> EXERCISE OBJECTIVE
Reproduce word for word the lines between those holding "Énergie 974 (101, 313)" and "Graine de lune (300, 1031)", inclusive, and nothing else from the data below.
# # #
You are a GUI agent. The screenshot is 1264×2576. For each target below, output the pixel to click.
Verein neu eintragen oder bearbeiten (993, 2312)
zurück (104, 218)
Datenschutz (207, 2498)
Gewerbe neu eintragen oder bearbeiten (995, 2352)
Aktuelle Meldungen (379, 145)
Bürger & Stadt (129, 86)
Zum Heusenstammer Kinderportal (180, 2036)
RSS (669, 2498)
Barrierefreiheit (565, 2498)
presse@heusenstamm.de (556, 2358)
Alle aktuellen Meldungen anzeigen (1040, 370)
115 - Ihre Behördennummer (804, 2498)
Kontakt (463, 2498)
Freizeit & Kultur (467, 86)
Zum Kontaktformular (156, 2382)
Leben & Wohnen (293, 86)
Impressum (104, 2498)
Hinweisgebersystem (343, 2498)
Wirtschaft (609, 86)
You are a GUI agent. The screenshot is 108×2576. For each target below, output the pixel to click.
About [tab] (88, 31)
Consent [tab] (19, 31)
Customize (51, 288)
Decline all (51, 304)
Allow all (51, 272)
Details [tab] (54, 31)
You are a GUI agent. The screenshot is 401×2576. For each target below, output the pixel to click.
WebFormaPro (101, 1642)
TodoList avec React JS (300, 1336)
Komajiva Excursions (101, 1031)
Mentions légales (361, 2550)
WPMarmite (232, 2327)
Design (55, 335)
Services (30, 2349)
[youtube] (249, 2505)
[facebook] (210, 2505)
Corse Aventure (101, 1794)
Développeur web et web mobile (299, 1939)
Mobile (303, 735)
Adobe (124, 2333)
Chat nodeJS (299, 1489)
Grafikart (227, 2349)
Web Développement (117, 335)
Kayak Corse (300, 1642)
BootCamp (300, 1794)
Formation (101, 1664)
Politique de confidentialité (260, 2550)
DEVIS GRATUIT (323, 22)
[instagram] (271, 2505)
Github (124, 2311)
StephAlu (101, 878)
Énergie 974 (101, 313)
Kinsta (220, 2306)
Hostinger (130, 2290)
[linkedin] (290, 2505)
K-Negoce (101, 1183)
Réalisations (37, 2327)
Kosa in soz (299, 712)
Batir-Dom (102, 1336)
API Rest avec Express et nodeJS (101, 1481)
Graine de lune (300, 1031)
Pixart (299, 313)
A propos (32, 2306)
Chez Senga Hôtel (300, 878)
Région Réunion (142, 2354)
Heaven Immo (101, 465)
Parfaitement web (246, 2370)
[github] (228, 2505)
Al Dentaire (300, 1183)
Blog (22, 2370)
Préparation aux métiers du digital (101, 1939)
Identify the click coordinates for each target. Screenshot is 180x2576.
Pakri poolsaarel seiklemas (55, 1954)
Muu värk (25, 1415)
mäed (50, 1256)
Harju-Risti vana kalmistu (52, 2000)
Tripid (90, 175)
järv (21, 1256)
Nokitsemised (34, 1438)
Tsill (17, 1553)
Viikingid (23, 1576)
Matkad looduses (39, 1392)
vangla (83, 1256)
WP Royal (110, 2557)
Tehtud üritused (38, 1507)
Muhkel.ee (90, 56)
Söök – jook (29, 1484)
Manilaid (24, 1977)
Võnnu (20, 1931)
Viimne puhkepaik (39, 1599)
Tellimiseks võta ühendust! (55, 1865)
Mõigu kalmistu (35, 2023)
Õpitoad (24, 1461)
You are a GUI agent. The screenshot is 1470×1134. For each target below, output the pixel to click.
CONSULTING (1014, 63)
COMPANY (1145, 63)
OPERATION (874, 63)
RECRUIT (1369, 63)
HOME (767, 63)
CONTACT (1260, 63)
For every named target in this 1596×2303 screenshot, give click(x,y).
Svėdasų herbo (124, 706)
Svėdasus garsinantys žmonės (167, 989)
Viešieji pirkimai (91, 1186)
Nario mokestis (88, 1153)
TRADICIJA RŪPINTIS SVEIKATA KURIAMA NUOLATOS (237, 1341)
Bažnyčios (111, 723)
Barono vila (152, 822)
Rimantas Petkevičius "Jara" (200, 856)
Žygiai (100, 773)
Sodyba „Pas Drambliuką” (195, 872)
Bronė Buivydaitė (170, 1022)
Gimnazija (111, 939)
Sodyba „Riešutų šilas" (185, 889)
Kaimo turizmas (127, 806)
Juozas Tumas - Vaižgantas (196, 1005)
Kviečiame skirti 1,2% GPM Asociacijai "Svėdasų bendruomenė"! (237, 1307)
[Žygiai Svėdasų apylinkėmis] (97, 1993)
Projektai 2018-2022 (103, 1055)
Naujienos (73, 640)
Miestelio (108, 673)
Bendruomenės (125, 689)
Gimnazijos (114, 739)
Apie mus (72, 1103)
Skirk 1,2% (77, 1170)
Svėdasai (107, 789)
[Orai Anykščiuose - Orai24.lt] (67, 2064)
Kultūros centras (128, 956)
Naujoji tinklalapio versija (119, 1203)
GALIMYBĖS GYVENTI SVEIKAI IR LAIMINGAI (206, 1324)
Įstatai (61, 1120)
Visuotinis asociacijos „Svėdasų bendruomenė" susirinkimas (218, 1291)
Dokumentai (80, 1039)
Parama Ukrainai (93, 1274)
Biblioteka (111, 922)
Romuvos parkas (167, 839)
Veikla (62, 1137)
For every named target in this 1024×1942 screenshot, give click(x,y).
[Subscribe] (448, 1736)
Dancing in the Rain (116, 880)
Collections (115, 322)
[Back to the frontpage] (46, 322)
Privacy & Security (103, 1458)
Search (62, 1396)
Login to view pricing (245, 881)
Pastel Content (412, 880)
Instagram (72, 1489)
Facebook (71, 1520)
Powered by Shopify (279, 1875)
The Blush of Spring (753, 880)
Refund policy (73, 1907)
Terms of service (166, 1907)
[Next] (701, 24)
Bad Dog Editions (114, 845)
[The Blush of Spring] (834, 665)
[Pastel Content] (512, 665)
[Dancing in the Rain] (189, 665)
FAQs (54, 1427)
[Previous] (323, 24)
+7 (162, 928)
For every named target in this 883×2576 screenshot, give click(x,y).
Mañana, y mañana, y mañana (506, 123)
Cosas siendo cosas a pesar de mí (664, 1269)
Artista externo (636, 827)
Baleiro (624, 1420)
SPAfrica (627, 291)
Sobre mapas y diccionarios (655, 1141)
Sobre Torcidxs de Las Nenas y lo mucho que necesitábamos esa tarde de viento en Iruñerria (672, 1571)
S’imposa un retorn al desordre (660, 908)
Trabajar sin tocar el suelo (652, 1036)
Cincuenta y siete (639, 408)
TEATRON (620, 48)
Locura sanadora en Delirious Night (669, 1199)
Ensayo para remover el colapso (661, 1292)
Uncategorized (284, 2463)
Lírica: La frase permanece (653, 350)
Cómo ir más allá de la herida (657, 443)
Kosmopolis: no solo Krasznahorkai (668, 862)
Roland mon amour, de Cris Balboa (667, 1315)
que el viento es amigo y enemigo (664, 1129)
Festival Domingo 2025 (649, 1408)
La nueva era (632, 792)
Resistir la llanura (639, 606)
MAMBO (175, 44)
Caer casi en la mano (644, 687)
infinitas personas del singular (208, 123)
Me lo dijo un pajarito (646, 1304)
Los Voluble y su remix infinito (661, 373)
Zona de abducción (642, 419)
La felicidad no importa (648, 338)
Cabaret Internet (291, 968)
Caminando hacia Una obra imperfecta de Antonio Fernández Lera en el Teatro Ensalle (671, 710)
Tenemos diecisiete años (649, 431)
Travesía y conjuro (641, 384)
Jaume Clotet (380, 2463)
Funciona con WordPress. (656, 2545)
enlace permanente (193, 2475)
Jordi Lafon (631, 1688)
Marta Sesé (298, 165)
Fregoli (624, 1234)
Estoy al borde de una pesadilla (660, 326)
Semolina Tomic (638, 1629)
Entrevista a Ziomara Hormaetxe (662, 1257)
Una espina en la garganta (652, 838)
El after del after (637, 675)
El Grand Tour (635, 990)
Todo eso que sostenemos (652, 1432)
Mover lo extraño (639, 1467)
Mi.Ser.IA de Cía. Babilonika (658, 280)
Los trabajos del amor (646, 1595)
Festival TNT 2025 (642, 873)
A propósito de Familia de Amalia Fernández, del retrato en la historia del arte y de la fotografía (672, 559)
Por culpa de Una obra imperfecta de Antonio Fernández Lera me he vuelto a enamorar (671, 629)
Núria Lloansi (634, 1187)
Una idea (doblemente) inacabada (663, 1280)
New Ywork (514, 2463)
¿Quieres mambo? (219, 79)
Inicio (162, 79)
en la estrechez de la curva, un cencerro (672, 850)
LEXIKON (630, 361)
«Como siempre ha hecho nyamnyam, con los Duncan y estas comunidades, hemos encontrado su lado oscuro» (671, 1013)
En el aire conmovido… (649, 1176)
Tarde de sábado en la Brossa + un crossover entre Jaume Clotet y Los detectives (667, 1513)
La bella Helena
# # #
> EXERCISE ANSWER
Énergie 974 (101, 313)
Kinsta (220, 2306)
Hostinger (130, 2290)
[linkedin] (290, 2505)
K-Negoce (101, 1183)
Réalisations (37, 2327)
Kosa in soz (299, 712)
Batir-Dom (102, 1336)
API Rest avec Express et nodeJS (101, 1481)
Graine de lune (300, 1031)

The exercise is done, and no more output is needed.